++++ Supplied records ++++

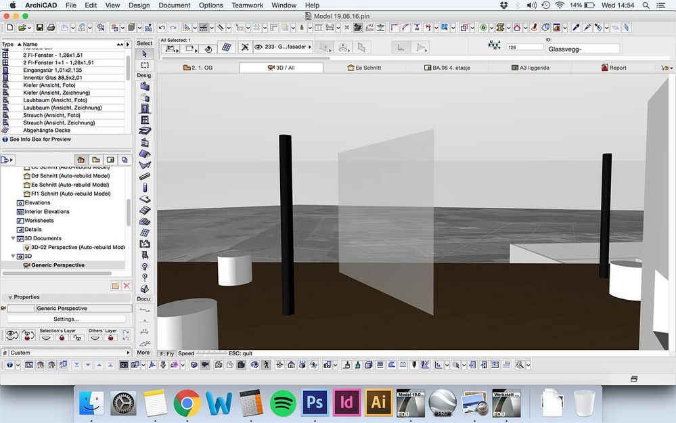Screen dimensions: 676x423
Task: Click the See Info Box for Preview link
Action: 37,139
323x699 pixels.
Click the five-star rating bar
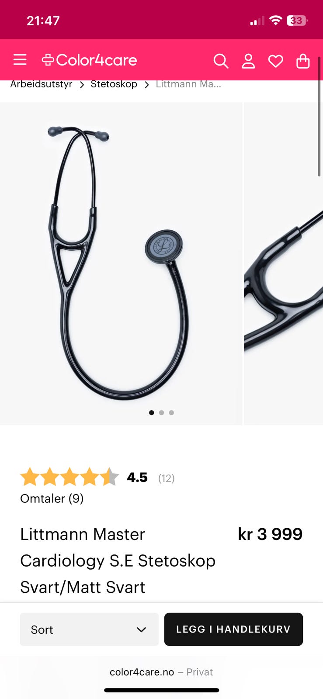click(69, 477)

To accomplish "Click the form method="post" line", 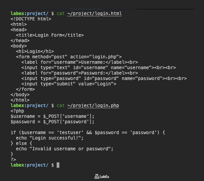I will click(x=69, y=57).
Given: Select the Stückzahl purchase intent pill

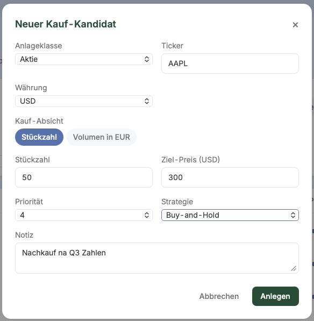Looking at the screenshot, I should [39, 137].
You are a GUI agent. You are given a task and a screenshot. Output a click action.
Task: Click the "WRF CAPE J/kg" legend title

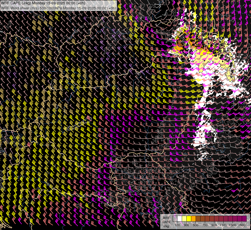click(x=166, y=222)
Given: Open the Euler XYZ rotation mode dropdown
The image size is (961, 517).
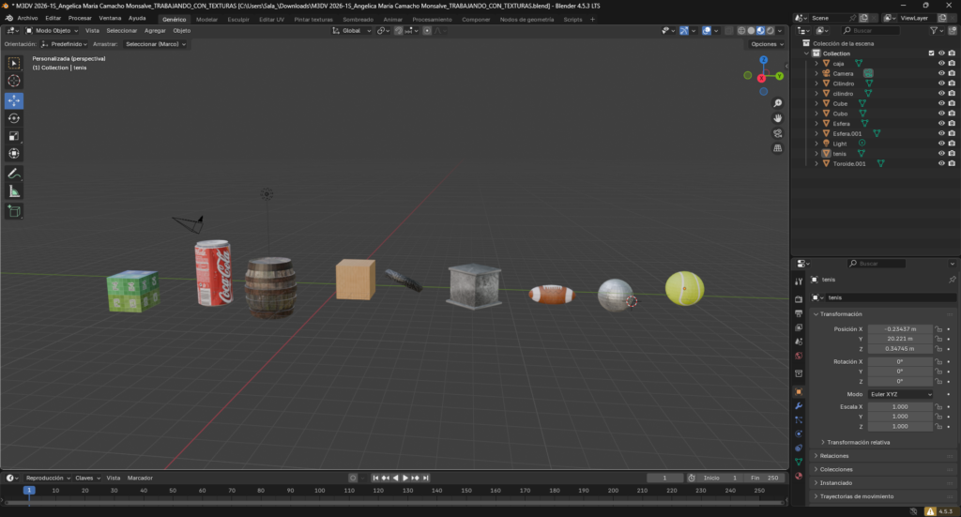Looking at the screenshot, I should (x=901, y=394).
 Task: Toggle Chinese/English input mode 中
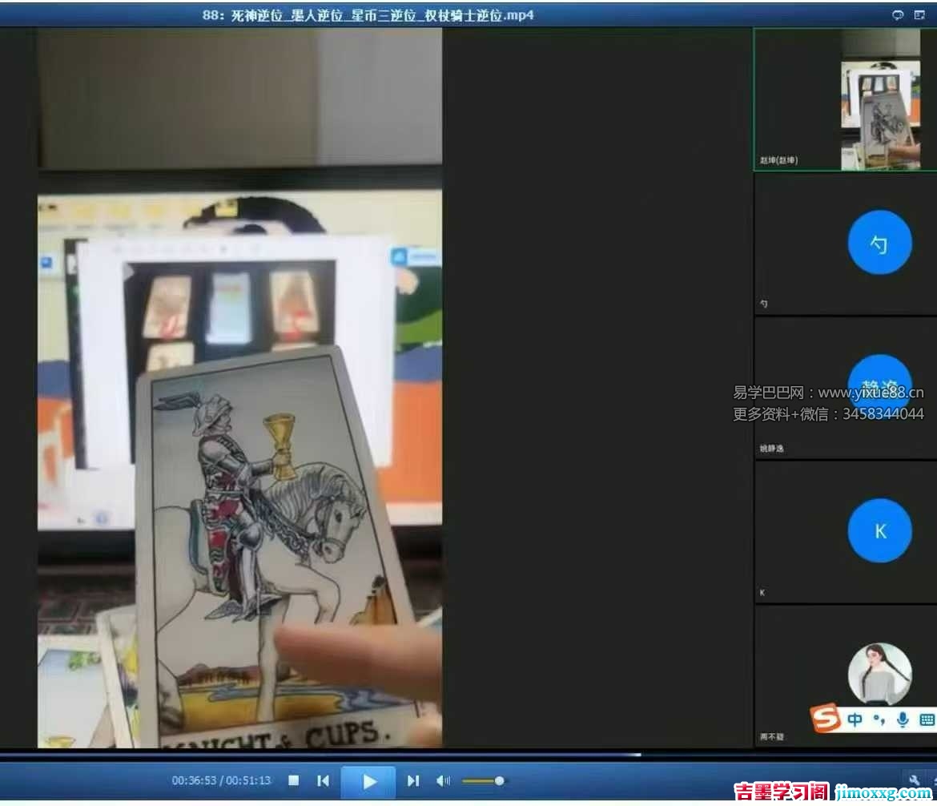(x=855, y=719)
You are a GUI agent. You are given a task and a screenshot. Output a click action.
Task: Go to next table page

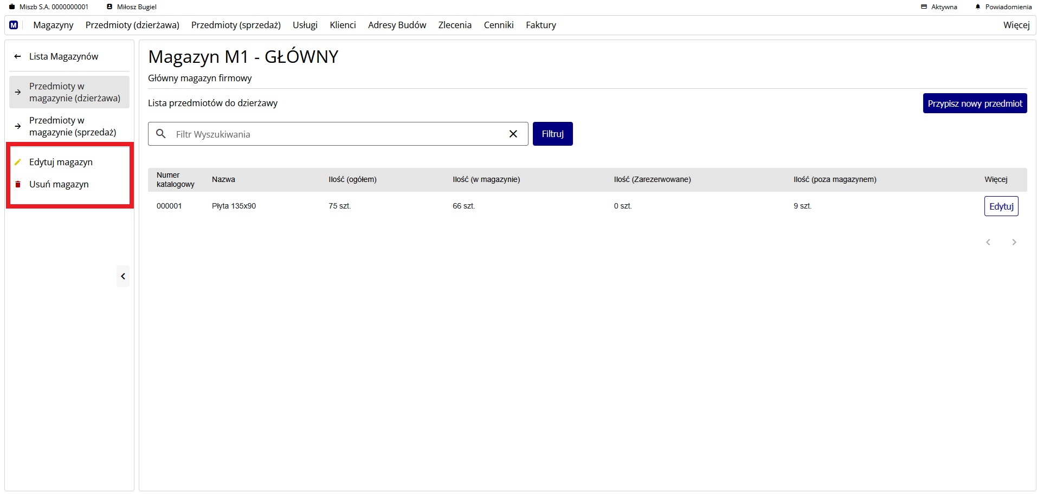(1014, 242)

++++

» **Your goal**: Without any pictures, write out the lines running from the one containing "Given: Select the" through the end of the listing above, both included, exactly as given.

» **Exercise solution**:
Given: Select the Stückzahl purchase intent pill

Looking at the screenshot, I should [39, 137].
You are a GUI agent. You are given a task and a screenshot. Output a click action.
Task: Click the "WRF CAPE J/kg" legend title

click(x=166, y=222)
Given: Open the Euler XYZ rotation mode dropdown
The image size is (961, 517).
Looking at the screenshot, I should (x=901, y=394).
 Task: Toggle Chinese/English input mode 中
(x=855, y=719)
You are a GUI agent. You are given a task and a screenshot. Output a click action.
Task: Go to next table page

(1014, 242)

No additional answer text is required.